Aim of the task:
Repeat exactly what runs from the line containing "This screenshot has width=820, height=461." through the last line of the material below. Do not copy the pictures.

*** Begin section ***

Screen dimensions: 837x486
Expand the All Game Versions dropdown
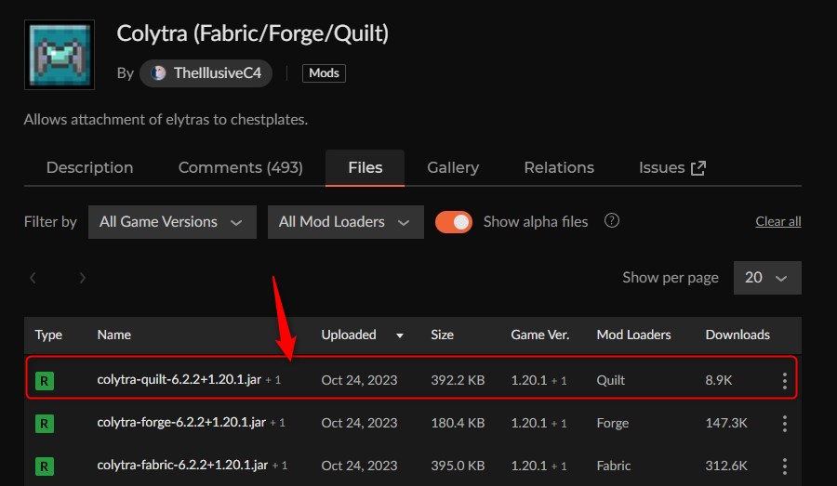point(172,222)
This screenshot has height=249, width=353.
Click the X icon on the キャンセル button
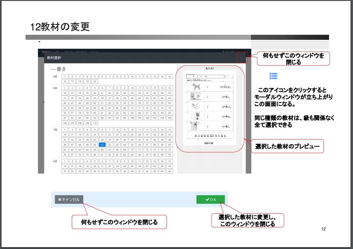60,200
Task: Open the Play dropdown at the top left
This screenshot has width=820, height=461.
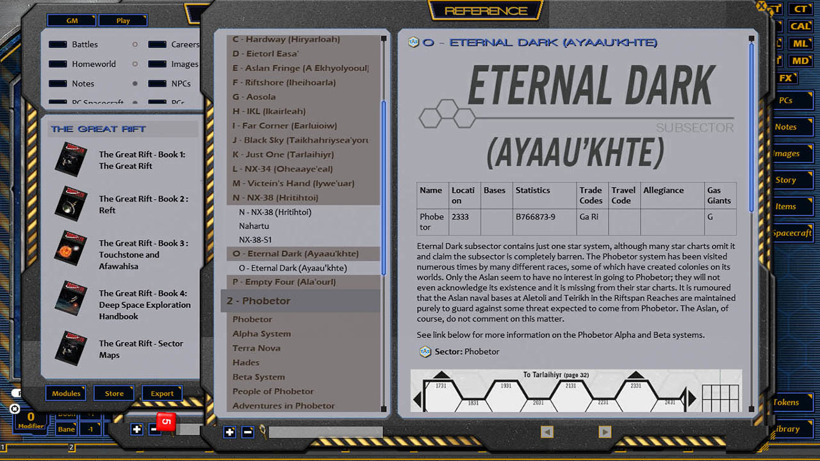Action: pyautogui.click(x=122, y=20)
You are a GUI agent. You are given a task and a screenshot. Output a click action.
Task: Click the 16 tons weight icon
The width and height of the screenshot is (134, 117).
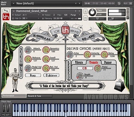119,85
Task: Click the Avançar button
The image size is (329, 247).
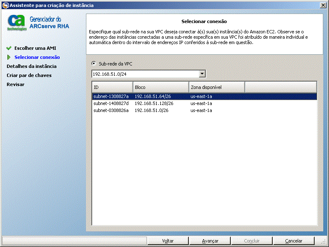Action: pos(210,241)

*** End section ***

Exercise output:
This screenshot has width=820, height=461.
Action: pyautogui.click(x=122, y=20)
You are a GUI agent. You are given a task and a screenshot. Output a click action.
Task: Click the 16 tons weight icon
The width and height of the screenshot is (134, 117).
119,85
Task: Click the Avançar button
The image size is (329, 247).
Action: pos(210,241)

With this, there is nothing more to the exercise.